De vordering tegen [verpachter 3]
3.1
heeft zijn landbouwpercelen en de boerderij verkocht aan [verpachtster 1] en een deel ervan behouden, nu perceel [kadastrale aanduiding/perceel 5] . De vastgelegde pachtovereenkomst ziet, anders dan [verpachter 3] in hoger beroep betoogt, ook op dat perceel. Het verpachte deel ligt aan zijn achtertuin. [verpachter 3] heeft het verpachte deel, waarvan de omvang tussen partijen niet vaststaat, bij zijn tuin getrokken. [verpachter 3] is verplicht om dat deel aan [pachter] ter beschikking te stellen. Op dit moment doet hij dat nog steeds niet, zodat de vordering in kort geding terecht is toegewezen.
Afmelden bij RVO
3.11
Inmiddels heeft [verpachtster 1] de gepachte percelen afgemeld bij RVO zodat bij bespreking van de grief daarover geen belang meer bestaat.
De conclusie
3.12
Het hoger beroep slaagt niet. Omdat [verpachtster 1] , [verpachter 2] en [verpachter 3] in het ongelijk zullen worden gesteld, zal het hof hen tot betaling van de proceskosten in hoger beroep veroordelen.
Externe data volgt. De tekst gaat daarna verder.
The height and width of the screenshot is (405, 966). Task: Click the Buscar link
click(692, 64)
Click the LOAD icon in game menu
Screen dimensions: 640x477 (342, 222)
Onder die kosten vallen ook de nakosten die nodig zijn voor de betekening van de uitspraak. [4]
3.13
De veroordelingen in deze uitspraak kunnen ook ten uitvoer worden gelegd als een van partijen de beslissing van het hof voorlegt aan de Hoge Raad (uitvoerbaarheid bij voorraad).

4.De beslissing

Het hof, recht doende in hoger beroep:
bekrachtigt het vonnis van de pachtkamer te Leeuwarden van 31 maart 2023;
veroordeelt [verpachtster 1] , [verpachter 2] en [verpachter 3] tot betaling van de volgende proceskosten van [pachter] :
€ 343,- aan griffierecht
€ 2.366,- aan salaris van de advocaat van [pachter] (2 procespunten x appeltarief II);
verklaart de proceskostenveroordeling uitvoerbaar bij voorraad;
wijst af wat verder is gevorderd.
Dit arrest is gewezen door mrs. Th.C.M. Willemse, R.W.E. van Leuken en M.S.A. van Dam en de deskundige leden ing. C.R.M. Francissen en ir. J.H. Jurrius, en is door de rolraadsheer in tegenwoordigheid van de griffier in het openbaar uitgesproken op 31 oktober 2023.

Voetnoten

1.Artikel 7:325 lid 5 BW.
2.Vgl. e-mail mr. Zonderland 11 april 2023.
3.Artikel 5:83 BW.
4.HR 10 juni 2022, ECLI:NL:HR:2022:853.